Right on schedule: Kentucky-based regional network eliminates scheduling conflicts and reduces wait times by implementing integrated enterprise scheduling systems - Scheduling: case history

Health Management Technology, Feb, 2004 by Phil Reynolds

Any large healthcare provider that wants to prosper must make its patients, physicians and staff happy, or it won't be in business very long. Key to fostering this behavior is utilizing a system that quickly and efficiently schedules procedures at multiple facilities, so staff can provide the best service, patients can comfortably plan their healthcare treatment, and physicians can rest assured that their patients are getting the services they need in a timely manner.

Jewish Hospital HealthCare Services (JHHS) is the parent company of a regional network that includes 50 healthcare facilities in Kentucky and southern Indiana and more than 1,400 beds. JHHS offers a complete array of services ranging from hospitals and emergency air ambulance to assisted living and home healthcare. Its flagship facility is the 101-year-old Jewish Hospital, a 442-bed referral center in Louisville, Ky., that offers outpatient care, hand care, and heart and lung centers. Jewish Hospital Medical Center East (JHMCE) opened in January 2003 as an ambulatory diagnostic center designed to be a near-paperless hospital providing advanced procedures and treatment via state-of-the-art technology.

Prior to 2001, physician practices initiated the scheduling of procedures by contacting the network's facilities directly, either by phone, fax, e-mail or an online form. Patients also called the facilities to schedule appointments. JHHS staff confirmed appointments by phone, fax or e-mail, but often practices or patients had to wait 20 minutes or more for a response, because the organization used a decentralized scheduling process with paper-based records. As the network grew to more than 50 locations and offered additional services, these delays became unacceptable. "We had to do a better job of resource management and cutting wait times," says Dave Pecoraro, JHHS vice president and CIO. "We didn't want to lose business because people couldn't get through."

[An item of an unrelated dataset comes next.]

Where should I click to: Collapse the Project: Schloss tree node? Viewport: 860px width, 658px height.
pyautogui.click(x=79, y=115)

To fix these problems, Pecoraro considered scheduling systems from a couple of vendors, with a careful eye to what benefits the systems would provide to JHHS. In the exploration process, he set up a meeting with Chesterfield, Mo.-based Unibased Systems Architecture Inc. (USA), due to a contact he knew there from a previous job.

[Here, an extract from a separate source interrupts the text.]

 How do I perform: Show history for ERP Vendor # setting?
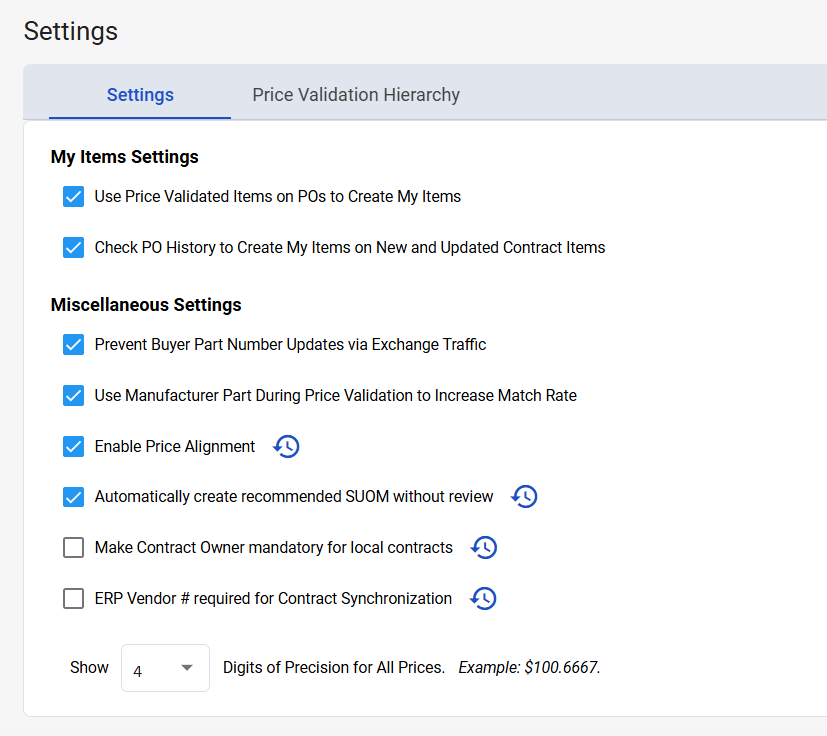click(x=483, y=598)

Hearing about the healthcare organization's needs, USA proposed that JHHS purchase its Resource Management System (RMS) and periOperative Resource Management System (ORMS). RMS is an integrated enterprise scheduling system that automatically resolves scheduling conflicts between patient preferences and healthcare resources via an artificial intelligence rule set and user-defined profiles and tables. It lets users check availability throughout a multifacility network with a single sign-on, providing a graphical display of physician and department schedules. ORMS is a perioperative information system that features surgeon preference cards, nursing documentation, charge collection and more than 30 standard management reports in addition to conflict-free scheduling.

USA agreed to work with JHHS implementation staff to customize the systems as needed. "We said that whatever we created here needed to be the kind of system that, in 2002, you would see in 2005," Pecoraro says. "We threw everything at them that we could."

After visiting a Florida hospital system and seeing its improved workflow using RMS and ORMS, Pecoraro recommended that JHHS purchase the scheduling systems. The network's executives approved his recommendation.

Customizing the Systems

JHHS staff begun implementing RMS and ORMS in February 2000 with a phased-in approach for bringing various diagnostic areas onboard, one at a time. First was Jewish Hospital, and then the newly created central diagnostic and surgery call center, followed by the operating room (OR). "Part of the issue was, who would handle which calls. We chose those people who already had experience or were trained in those areas," Pecoraro says. "We gave serious consideration to which rule sets we would use--for insurance verification, for example." The implementation staff also integrated the systems with the organization's registration, billing and master patient index systems.

The entire process took about a year to complete. By early 2003, Pecoraro thought the systems had been fully debugged, so he was comfortable installing them at JHMCE.

RMS and ORMS were not turnkey systems for JHHS. Pecoraro explained at length to USA representatives how the organization operated, so the vendor could provide customized adaptations of the software that best suited JHHS. "We didn't find ourselves compromising because the systems would not allow it. When we asked for changes, USA responded quickly with how much they would cost and how much time it would take to make them," he says. "I like to think we made some changes that improved the company's products."

The implementation staff experienced several challenges. They had to rework the network's credentialing system, because it prohibited scheduling procedures for physicians whose qualifications it could not verify. Staff also needed to create interfaces between the scheduling systems and the materials management systems, since Pecoraro wanted the scheduling systems to automatically post supply changes to the materials management systems and generate a purchase order for any supplies needed. "It was a fairly rigorous process of building and designing the interfaces," he says.